There was one encouraging takeaway from the Blue Jays’ bullpen this season, and that was the emergence of Brendon Little. Drafted by the Giants in 2015, then by the Cubs again in 2017, his path to the big leagues has been a long time coming.
Little spent seven seasons in the Cubs’ minor league system before breaking through to the big leagues in 2022. On August 30, 2022, he made one appearance, gave up three earned runs, and was sent back down to Triple-A three days later.
Most people didn’t even realize the Blue Jays acquired Little from the Cubs last offseason, a trade that flew under everybody’s radar. At the time, it was a move for some minor league bullpen depth, but Little turned out to be one of the best relievers for the Blue Jays in 2024.
At the end of April, the Blue Jays figured: “What the hell?” and gave Little a shot, and he fared similarly to his debut outing with his Cubs: three earned runs surrendered, and it looked like his time with the Blue Jays would be short-lived.
But on June 1st, the Blue Jays gave the lefty another shot, and he stayed with the big club the rest of the season, making 46 appearances from June 1 onward and carving out a 3.19 ERA with 32 strikeouts along the way.
As a reliever, he has a bit of a strange repertoire, using a sinker, knuckle curve and a cutter as his primary pitches. Statistically, the sinker isn’t even his best pitch, but he puts 7.7 inches of movement on that pitch, which is the second-most in the big leagues behind Yennier Cano’s 8.5 inches of vertical drop.
By the way, Paul Skenes has 7.1 inches of vertical drop on his sinker, so that must mean Little is doing something right. The odd thing is Little only struck out 5.6% of batters on his sinker, while his curveball, striking out 46.7% of batters, does the heavy lifting in the strikeout department.
And while he didn’t start out the season pitching in high-leverage situations, Little worked his way into John Schneider’s circle of trust, becoming the third-best reliever on the Blue Jays this year after Chad Green and Genesis Cabrera. I’m not sure if that says more about the quality of Blue Jays relief pitchers, but either way, Little earned his keep and has a decent shot at making the team next year.
When constructing a bullpen, it always helps to have reliable left-handers to choose from, and at the end of the season, the Blue Jays had two of them in Little and Cabrera.
With a strikeout rate of only 18.7%, Little isn’t the guy you’d turn to when you need swing-and-miss stuff to strand baserunners in a high leverage situation, but he doesn’t walk very many batters with a 9.8% walk rate.

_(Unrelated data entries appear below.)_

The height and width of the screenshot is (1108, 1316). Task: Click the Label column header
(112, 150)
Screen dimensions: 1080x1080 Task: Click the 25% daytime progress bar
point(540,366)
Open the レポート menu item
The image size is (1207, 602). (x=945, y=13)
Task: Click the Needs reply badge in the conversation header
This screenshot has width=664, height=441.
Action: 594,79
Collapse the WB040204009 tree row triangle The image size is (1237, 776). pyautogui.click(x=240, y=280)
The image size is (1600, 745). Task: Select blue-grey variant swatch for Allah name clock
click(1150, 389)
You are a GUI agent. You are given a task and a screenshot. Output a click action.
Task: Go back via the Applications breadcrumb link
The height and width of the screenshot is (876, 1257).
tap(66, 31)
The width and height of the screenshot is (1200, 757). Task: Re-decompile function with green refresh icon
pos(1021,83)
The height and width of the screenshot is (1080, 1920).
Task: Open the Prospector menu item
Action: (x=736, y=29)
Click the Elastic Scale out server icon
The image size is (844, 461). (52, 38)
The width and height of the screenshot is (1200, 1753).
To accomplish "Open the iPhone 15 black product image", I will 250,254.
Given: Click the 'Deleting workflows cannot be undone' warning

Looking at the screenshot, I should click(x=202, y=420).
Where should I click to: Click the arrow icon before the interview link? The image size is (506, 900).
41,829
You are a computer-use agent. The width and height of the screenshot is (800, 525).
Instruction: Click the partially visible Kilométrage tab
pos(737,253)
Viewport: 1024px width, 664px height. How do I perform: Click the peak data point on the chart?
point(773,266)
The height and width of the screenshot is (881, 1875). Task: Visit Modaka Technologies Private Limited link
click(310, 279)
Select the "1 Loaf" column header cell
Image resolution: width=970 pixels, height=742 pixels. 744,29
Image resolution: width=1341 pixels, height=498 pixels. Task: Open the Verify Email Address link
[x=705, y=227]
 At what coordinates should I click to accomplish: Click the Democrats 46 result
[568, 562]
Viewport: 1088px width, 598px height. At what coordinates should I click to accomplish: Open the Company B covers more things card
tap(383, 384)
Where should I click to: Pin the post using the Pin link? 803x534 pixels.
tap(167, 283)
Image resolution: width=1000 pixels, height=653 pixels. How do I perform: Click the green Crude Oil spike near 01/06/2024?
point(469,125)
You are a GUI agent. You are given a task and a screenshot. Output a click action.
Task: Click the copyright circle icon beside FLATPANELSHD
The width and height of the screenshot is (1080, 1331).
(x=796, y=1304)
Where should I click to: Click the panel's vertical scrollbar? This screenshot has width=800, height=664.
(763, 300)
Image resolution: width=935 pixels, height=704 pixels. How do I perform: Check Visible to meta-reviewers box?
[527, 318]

Let’s also talk about Little’s ability to put the ball on the ground at 70.9%. That makes him a left-handed version of Adam Cimber circa 2021, but turned up to 11. That led all MLB relievers in 2024 with a minimum of 40 innings pitched, Little was a ground ball machine.
And while it wasn’t that costly for him in 2024, there’s always the fear that the league will make an adjustment and start lifting those balls for doubles and home runs. But because he gets so much drop on that sinker, it’s put into play as a ground ball 76.4% of the time.
Again, it may not be the sexiest way to record outs, but from a core of relievers that struggled to mitigate disaster in 2024, Little was one of the few pitchers who knew how to keep damage to a minimum. And with that pitch mix and a half-decent defence behind him, those numbers shouldn’t waver.
There is going to be a lot of turnover in the Blue Jays bullpen this winter, but one player who I expect to be back for 2025 is Little. He may not become the de facto seventh-inning guy like he did at the end of last season, but most teams would gladly a sub-4 ERA from a middle reliever.
Just by the nature of signing or trading for higher-quality arms, Little will move down the bullpen depth chart a few rungs, but he was an unsung hero of the 2024 roster and could play a similar role next season as well.